On fut d’abord assez malhabile dans cette nouvelle culture, et les échecs étaient fréquens, quand, en 1765, le pasteur Mayer annonça qu’on doublait la récolte du trèfle en le saupoudrant de plâtre. Cette découverte provoqua un véritable enthousiasme ; ce fut, dit Schwertz, le commencement d’une ère nouvelle pour l’agriculture : à la jachère improductive, longtemps considérée comme une nécessité, on substitua avec un immense avantage la culture du trèfle.

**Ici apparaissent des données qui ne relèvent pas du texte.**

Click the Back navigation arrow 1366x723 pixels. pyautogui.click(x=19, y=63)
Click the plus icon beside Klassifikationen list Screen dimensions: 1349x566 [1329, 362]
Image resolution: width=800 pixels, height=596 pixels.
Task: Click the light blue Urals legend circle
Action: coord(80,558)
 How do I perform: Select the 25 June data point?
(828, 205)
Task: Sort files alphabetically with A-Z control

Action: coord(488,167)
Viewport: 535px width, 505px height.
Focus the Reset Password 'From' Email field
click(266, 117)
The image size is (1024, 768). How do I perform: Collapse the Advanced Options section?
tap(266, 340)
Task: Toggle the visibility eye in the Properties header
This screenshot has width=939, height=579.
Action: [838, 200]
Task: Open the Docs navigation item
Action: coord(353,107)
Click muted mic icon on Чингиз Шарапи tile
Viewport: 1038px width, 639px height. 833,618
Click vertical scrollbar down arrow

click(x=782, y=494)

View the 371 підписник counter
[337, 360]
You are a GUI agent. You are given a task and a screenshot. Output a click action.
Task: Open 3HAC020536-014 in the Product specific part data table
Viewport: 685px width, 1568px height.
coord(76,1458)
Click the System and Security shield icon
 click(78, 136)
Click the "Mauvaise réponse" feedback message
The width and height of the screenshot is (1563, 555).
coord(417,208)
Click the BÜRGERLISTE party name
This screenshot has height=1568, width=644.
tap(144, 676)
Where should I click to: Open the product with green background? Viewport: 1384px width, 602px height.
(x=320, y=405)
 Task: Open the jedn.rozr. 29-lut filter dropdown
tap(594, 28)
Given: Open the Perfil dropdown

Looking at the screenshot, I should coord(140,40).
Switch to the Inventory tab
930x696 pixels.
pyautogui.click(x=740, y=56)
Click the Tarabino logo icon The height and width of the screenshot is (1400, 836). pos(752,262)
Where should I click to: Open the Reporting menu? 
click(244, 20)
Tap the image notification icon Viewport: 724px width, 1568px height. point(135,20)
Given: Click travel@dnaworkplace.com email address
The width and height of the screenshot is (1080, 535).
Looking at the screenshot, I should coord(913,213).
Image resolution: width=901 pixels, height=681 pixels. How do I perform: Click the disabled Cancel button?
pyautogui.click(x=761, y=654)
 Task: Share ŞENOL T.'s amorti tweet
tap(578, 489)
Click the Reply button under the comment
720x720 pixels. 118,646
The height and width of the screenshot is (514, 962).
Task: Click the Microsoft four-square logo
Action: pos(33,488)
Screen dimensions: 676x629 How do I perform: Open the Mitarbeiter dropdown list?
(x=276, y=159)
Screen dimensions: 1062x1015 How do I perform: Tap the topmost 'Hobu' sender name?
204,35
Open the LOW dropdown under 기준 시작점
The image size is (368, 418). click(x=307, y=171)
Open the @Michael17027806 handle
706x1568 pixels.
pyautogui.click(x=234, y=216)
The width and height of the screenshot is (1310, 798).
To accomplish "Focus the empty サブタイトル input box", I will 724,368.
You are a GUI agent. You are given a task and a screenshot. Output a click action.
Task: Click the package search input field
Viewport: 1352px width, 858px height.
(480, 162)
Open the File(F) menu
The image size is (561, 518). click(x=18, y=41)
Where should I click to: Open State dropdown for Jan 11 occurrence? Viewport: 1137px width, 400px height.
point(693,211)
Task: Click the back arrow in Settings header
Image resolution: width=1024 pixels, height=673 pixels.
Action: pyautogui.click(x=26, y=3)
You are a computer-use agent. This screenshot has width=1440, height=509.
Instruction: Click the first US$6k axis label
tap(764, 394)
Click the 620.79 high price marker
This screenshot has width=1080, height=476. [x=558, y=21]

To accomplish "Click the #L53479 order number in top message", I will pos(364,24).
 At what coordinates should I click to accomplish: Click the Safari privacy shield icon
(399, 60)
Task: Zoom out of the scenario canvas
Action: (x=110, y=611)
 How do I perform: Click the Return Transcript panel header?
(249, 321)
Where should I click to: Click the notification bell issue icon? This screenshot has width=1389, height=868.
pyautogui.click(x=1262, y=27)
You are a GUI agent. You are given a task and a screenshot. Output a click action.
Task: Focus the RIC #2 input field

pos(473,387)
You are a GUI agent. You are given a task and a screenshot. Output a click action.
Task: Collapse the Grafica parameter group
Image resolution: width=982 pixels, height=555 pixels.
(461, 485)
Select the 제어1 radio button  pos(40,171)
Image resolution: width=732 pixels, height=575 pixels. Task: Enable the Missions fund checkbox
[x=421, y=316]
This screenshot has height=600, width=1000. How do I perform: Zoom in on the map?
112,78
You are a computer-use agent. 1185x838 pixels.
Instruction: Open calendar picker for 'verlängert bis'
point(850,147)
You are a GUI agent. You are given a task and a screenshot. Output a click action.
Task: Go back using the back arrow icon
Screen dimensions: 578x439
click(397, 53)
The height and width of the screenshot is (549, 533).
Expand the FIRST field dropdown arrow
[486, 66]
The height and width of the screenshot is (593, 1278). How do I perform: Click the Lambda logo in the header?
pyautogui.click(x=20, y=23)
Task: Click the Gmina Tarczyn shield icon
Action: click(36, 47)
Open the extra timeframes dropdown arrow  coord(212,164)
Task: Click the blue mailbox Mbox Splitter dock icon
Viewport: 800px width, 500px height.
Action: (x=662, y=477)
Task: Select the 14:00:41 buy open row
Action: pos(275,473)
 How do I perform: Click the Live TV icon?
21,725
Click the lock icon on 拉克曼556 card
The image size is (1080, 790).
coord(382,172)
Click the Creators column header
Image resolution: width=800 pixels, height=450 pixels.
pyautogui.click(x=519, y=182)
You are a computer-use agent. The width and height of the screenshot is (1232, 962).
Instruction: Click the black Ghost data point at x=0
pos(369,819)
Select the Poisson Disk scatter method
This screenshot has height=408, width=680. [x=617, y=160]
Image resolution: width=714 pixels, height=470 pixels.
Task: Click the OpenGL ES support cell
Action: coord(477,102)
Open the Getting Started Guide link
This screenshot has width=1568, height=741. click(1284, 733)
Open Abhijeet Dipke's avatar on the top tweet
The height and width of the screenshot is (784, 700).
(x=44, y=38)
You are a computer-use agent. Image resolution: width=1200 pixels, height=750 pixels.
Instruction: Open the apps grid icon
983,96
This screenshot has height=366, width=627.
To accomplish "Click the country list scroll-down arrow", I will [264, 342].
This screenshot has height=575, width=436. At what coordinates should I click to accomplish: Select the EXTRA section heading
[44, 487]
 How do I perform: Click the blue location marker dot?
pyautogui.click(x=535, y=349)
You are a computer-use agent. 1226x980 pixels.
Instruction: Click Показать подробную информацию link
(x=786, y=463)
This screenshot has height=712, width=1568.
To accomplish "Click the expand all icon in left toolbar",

Les expériences se multiplièrent en France, en Angleterre, en Amérique ; habituellement elles réussirent. Très vite, on arriva à l’engouement, on s’imagina que le plâtre était un engrais universel qui allait remplacer tous les autres. Il n’en était rien cependant : les mécomptes furent nombreux, et comme ces résultats contradictoires avaient jeté quelque trouble dans les esprits et qu’après avoir exagéré les effets utiles du plâtre il était à craindre qu’on le négligeât outre mesure, la Société d’agriculture de France jugea utile d’ouvrir une enquête. Une série de questions précises fut adressée aux cultivateurs ; des réponses, classées par Bosc, professeur au Muséum d’histoire naturelle, il résulta que le plâtre, très utile sur les prairies artificielles établies sur des terres riches en humus, n’exerçait pas d’action sur les légumineuses semées en terres stériles, non plus que sur les céréales. Ces conclusions ont été confirmées par toutes les observations ultérieures ; mais, quand il fallut essayer de comprendre le mode d’action du plâtre, on se trouva fort empêché.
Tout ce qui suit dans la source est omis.